Últimamente, las autoridades ya no deciden por sí solas. Desean más bien respaldarse en una segunda opinión para adoptar alguna resolución. Esto sucede al adjudicar un contrato, al resolverlo, al actualizarlo (con las ahora mal vistas adendas) o con cualquier otro acto relevante y que pueda ser objeto de escrutinio público.
En el caso de las modificaciones contractuales, partamos de una realidad incontestable: las concesiones son contratos de duración prolongada (en promedio 27 años), nacen para durar, y si bien los acuerdos previstos para su vida son determinados al inicio, lo son de modo incompleto. Ello pues es natural que, luego de firmado el contrato, sobrevengan eventos financieros, nuevos costos o eventos de fuerza mayor; o se descubran avances tecnológicos, disrupciones a la secuencia constructiva o errores de expediente, entre otros posibles factores. Por ello los contratos se diseñan –anticipándose a esos eventos– con cláusulas abiertas, y por lo mismo, una adenda no necesariamente implica un vicio, un defecto o siquiera un problema.
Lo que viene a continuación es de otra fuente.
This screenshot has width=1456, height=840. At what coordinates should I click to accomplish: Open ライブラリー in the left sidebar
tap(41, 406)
La desconfianza ciudadana y la falta de liderazgo en quienes adoptan decisiones públicas han llevado a que –en unos casos por norma y en otros por “hábito”– se pidan segundas, terceras y hasta cuartas opiniones durante la formación de una decisión. Lo que debería ser una decisión institucional responsable hoy ha pasado a ser una carrera de obstáculos donde participan el ministerio del sector involucrado, el regulador, el Ministerio de Economía (MEF) y ahora se ha incluido también a la Contraloría General de la República (CGR). ¿Quién viene? ¿Una procuraduría?
Si la entidad responsablemente analiza y confía en sus asesores y supervisores, ¿para qué la segunda opinión (la del regulador)? Bueno, puede habérsele pasado algo. ¿Pero y la tercera (del MEF)? Quizá también se les puede haber pasado otro aspecto. ¿Y ahora la cuarta, de la CGR? He omitido, además, que algunas propuestas también se difunden para que, antes, el público pueda aportar y criticar.
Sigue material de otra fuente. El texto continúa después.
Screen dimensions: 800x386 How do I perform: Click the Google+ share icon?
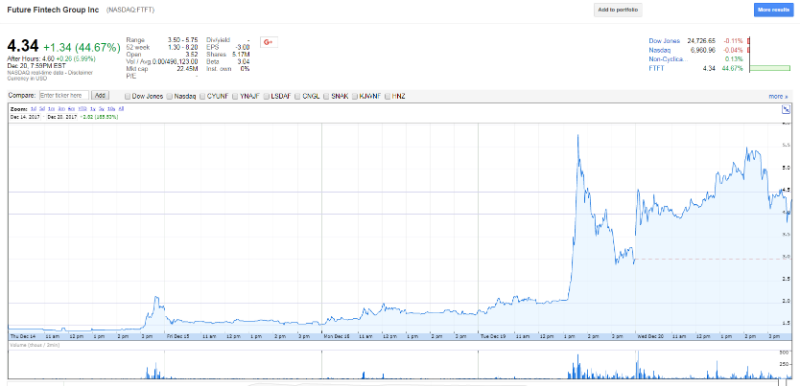pos(269,42)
Recordemos que, desde la desaparición del Tribunal de Cuentas, el modelo migró desde uno de control previo a uno esencialmente de control posterior. Ello a partir de ciertas máximas: el control nace para apoyar a que se ejerza una gestión correcta, no para que los gerentes públicos deban dedicarse casi enteramente a responder a quien los controla.
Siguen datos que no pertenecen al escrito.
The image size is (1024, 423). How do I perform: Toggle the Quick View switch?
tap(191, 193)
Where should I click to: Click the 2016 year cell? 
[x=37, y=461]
El protagonista no es el control, sino la gestión que logra los resultados de servicios públicos, seguridad, vivienda, transporte, etc. Por eso la actual Ley Orgánica del Sistema Nacional de Control y de la CGR estipula que “[…] el control externo podrá ser preventivo […] sin que en ningún caso conlleve injerencia en los procesos de dirección y gerencia a cargo de la administración de la entidad, o interferencia en el control posterior que corresponda”.
En ese marco, cualquier actuación de control previo tiene como límite natural la separación entre gestión y control, de modo que el ente controlador actúe solo cuando la norma lo faculte (y no cuando la autoridad quiera un corresponsable o se busque protagonismo), sin poder influenciar, entrometerse ni mucho menos sustituir al decisor responsable. De lo contrario, uno de los dos está sobrando. Control no es cogestión.
Como en todo, es bueno regresar a la fuente y recordar la Declaración de Lima sobre las Líneas Básicas de la Fiscalización de las Contralorías. En ella, consensualmente se aprobó que un “control previo eficaz resulta imprescindible para una sana economía financiera pública”. Ello “implica la ventaja de poder impedir un perjuicio antes de producirse, pero la desventaja de comportar un trabajo excesivo” y “que la responsabilidad basada en el derecho público no esté claramente definida”. Así, “únicamente la situación legal, las circunstancias y necesidades de cada país determinan si una CGR ejerce un control previo”.
En conclusión, necesitamos liderazgo responsable y no más opiniones.